首页> 中文期刊> 《中国实用医药》 >老年结直肠癌合并肠梗阻的外科治疗体会

老年结直肠癌合并肠梗阻的外科治疗体会

         

摘要

Objective To investigate the surgical treatment experience of senile colorectal cancer combined with intestinal obstruction, and to guide clinical diagnosis and improve the clinical effect. Methods A total of 56 cases of senile colorectal cancer combined with intestinal obstruction received different surgical treatment methods. There were 12 cases undergone ileocecal resection, 6 cases undergone right hemicolectomy, 14 cases undergone transverse colectomy, 5 cases undergone left hemicolectomy, 7 cases undergone sigmoid colectomy, and 12 cases undergone Miles’operation. Results There were 1 death case, 2 treatment abandoning cases, and 5 cases (8.9%) with wound infection. The remaining patients were cured. Up to now, the follow-up showed that 45 cases (84.9%) had mean survival period for more than 1 year after curative resection.

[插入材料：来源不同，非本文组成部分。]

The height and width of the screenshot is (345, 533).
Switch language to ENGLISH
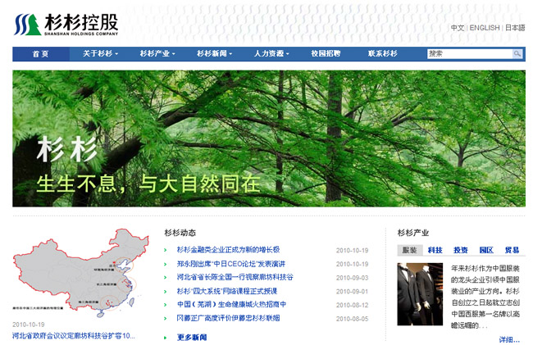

Conclusion Early radical resection should be applied in senile colorectal cancer combined with intestinal obstruction, and postoperative active anti-infective therapy and adjuvant chemotherapy can reduce complications and improve survival rate.%目的:探讨老年结直肠癌合并肠梗阻的手术治疗体会,以指导临床诊断并提高临床疗效。方法56例老年结直肠癌合并肠梗阻患者,采用不同的手术方式治疗。其中行回盲部切除12例,右半结肠切除术6例,横向结肠切除术14例,左半结肠切除术5例,乙状结肠切除术7例, Miles’切除术12例。结果本组死亡1例,放弃治疗2例,有5例(8.9%)发生切口感染,其余患者均痊愈出院。随访至今,根治性切除手术平均生存期超过1年以上45例(84.9%)。结论老年结肠癌合并肠梗阻早期应争取根治性切除治疗,术后积极抗感染治疗和辅助化疗可减少术后并发症,提高患者生存率。